* _INFORMATION SUPPLIED_
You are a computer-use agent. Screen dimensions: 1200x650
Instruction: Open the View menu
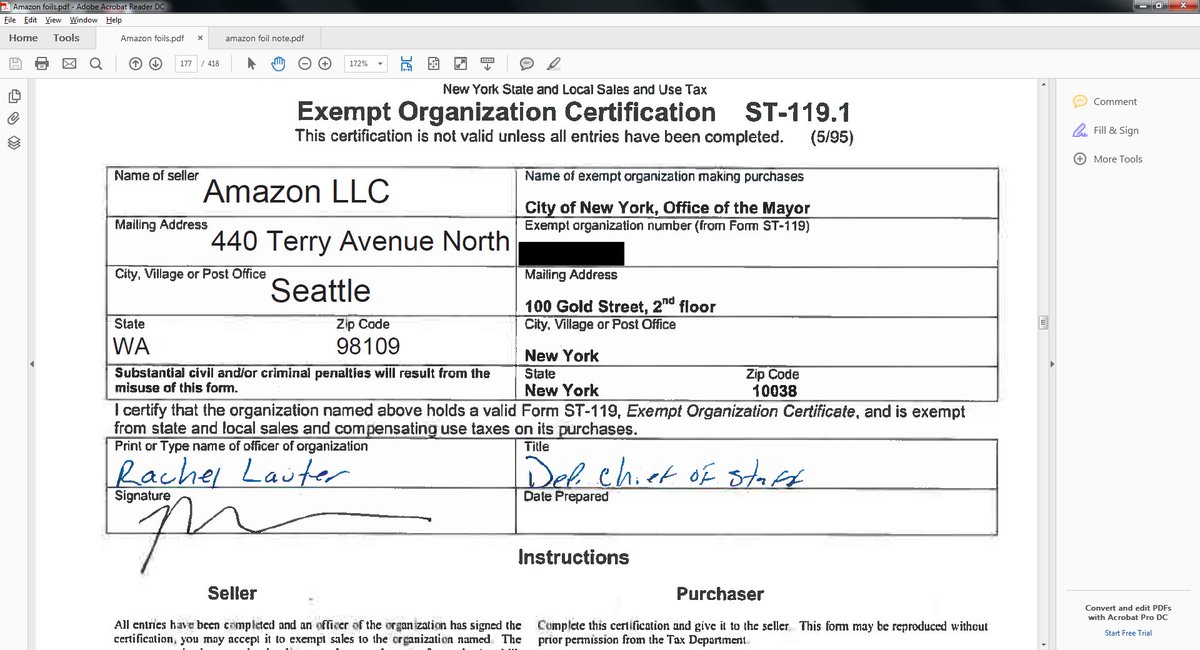point(52,19)
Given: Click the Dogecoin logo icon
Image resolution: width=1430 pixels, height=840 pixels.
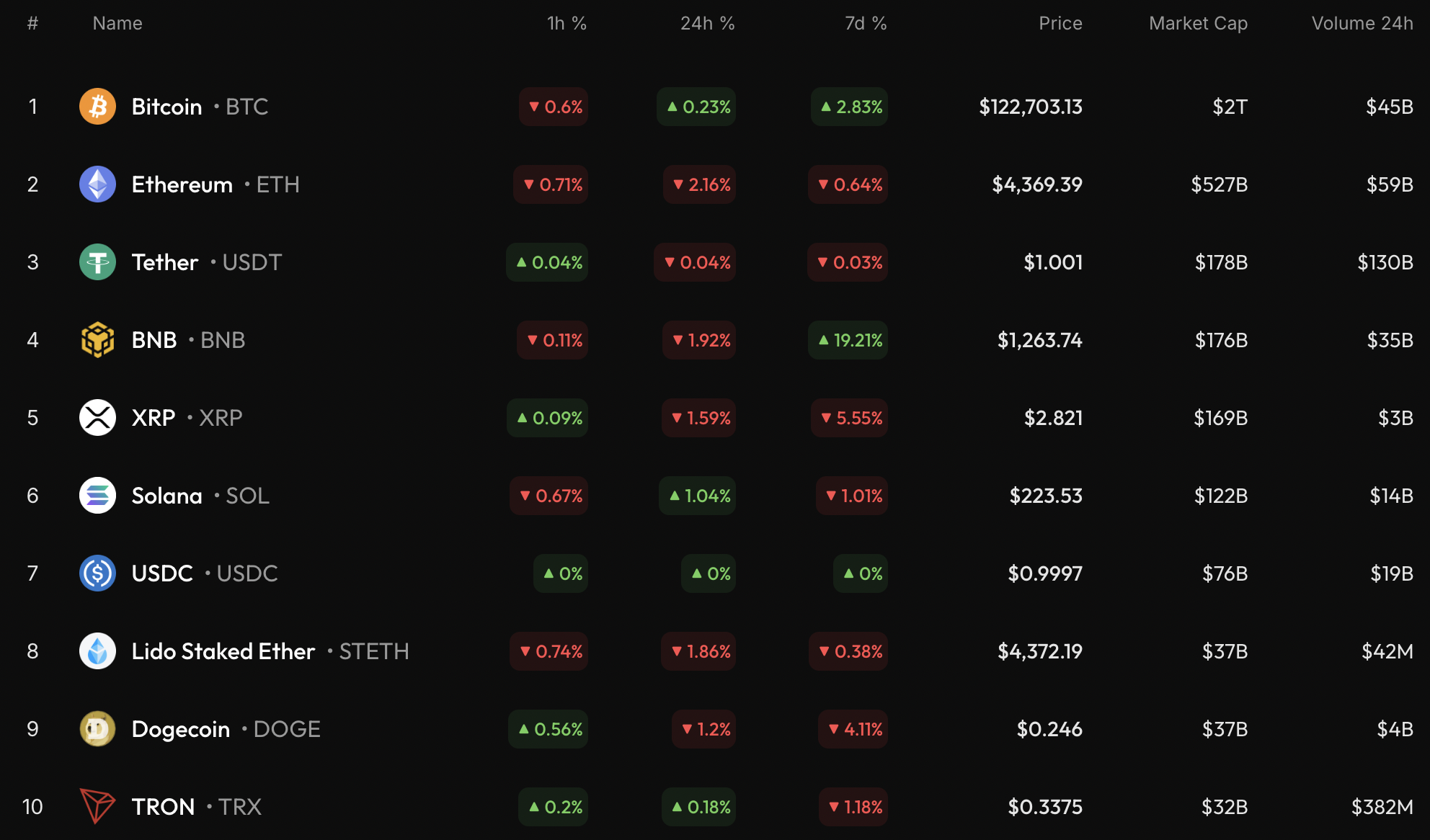Looking at the screenshot, I should pyautogui.click(x=97, y=729).
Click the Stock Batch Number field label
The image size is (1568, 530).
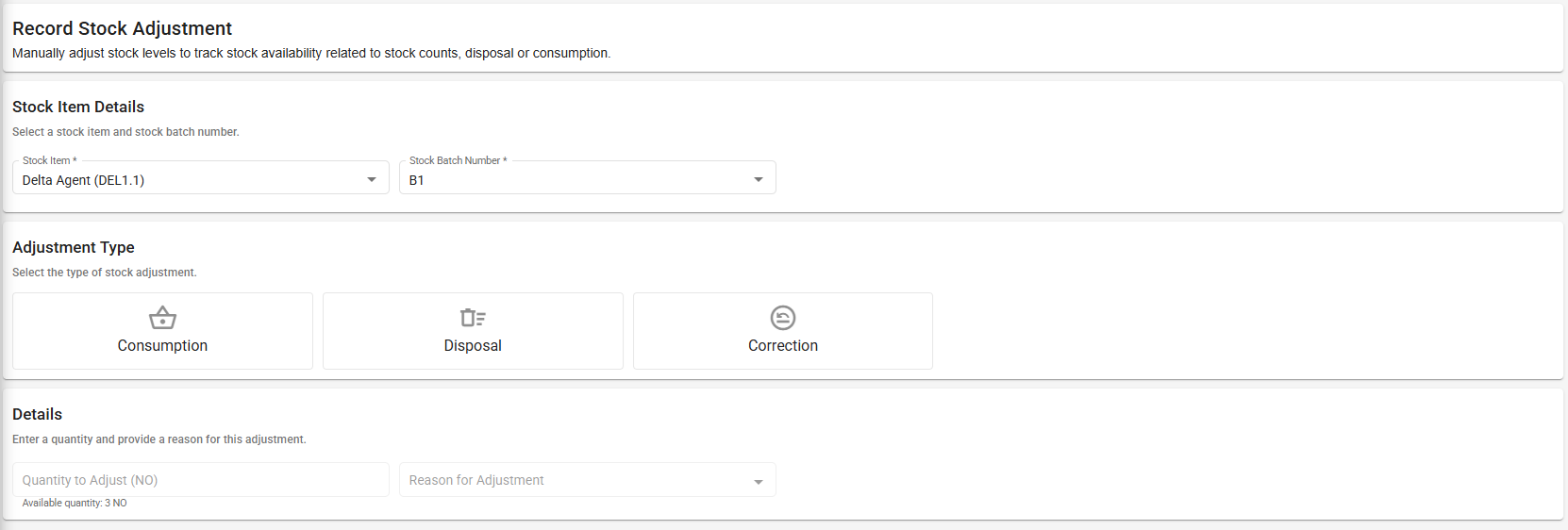[x=458, y=160]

* _WHAT THE TASK ASKS_
Please convert the lines from the one with "Click the Stock Batch Number field label" through the end of the rows into a Markdown table with the columns Row and Line, skipping blank lines. Leave the pictures out of the table.

* _THE RESULT_
| Row | Line |
|---|---|
| 1 | Click the Stock Batch Number field label |
| 2 | The image size is (1568, 530). |
| 3 | [x=458, y=160] |